» **Required work**
Copy the data word for word, from the line containing "You are a GUI" through the line containing "[x=307, y=42]", both included. Leave out the pictures.

» **Supplied material**
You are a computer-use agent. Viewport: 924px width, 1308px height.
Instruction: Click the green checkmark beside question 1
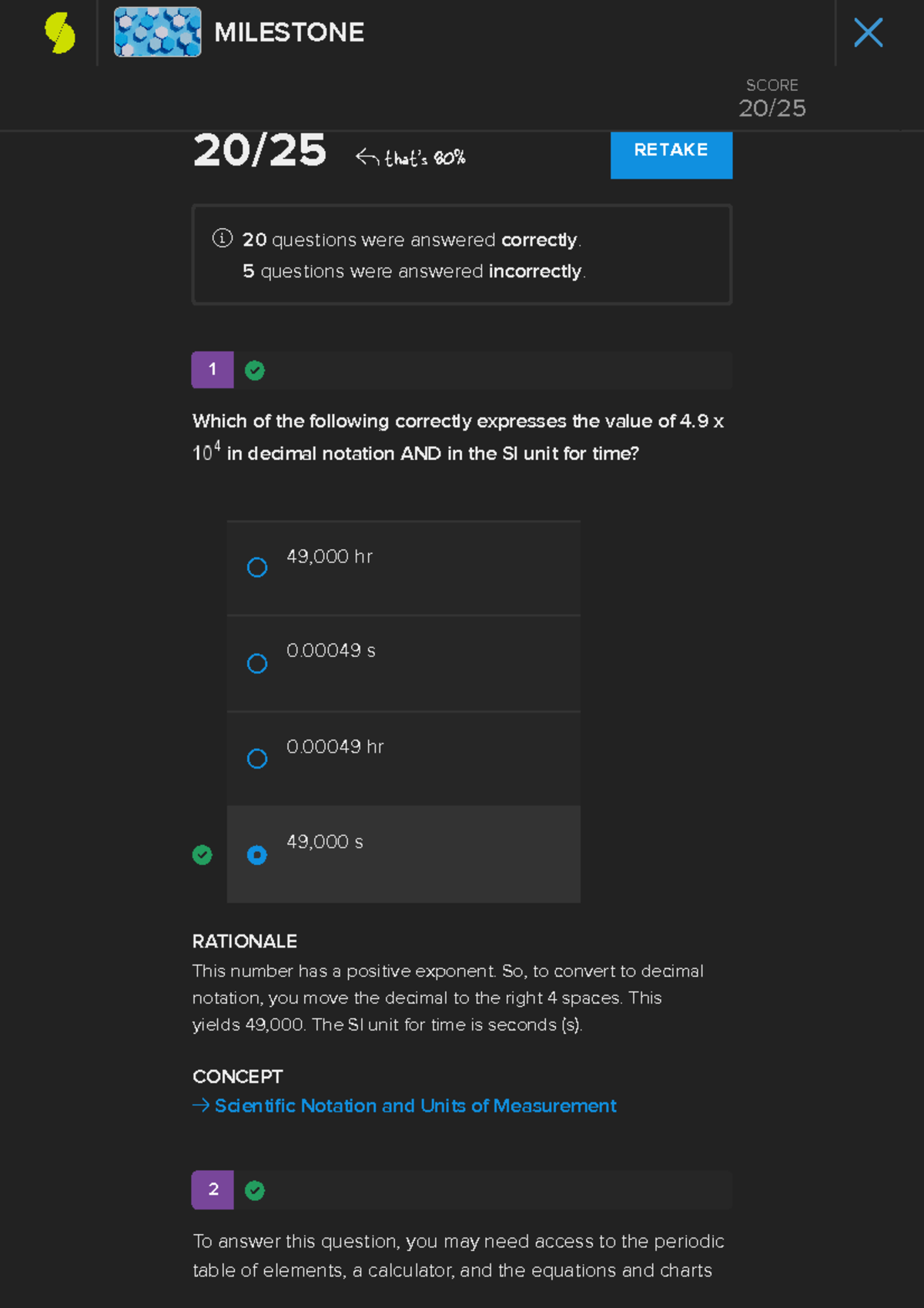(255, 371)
--
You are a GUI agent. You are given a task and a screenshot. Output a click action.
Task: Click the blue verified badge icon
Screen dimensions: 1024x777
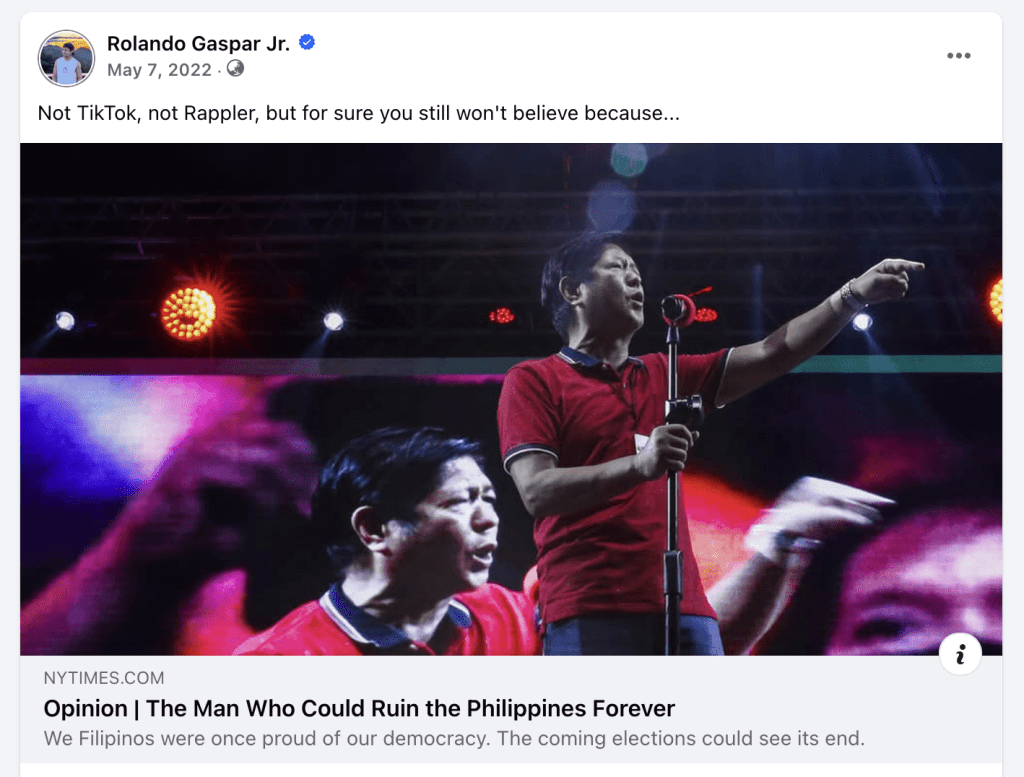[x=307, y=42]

» **Output of the task**
You are a GUI agent. You are given a task and a screenshot. Output a click action.
Task: Click the blue verified badge icon
Screen dimensions: 1024x777
[x=307, y=42]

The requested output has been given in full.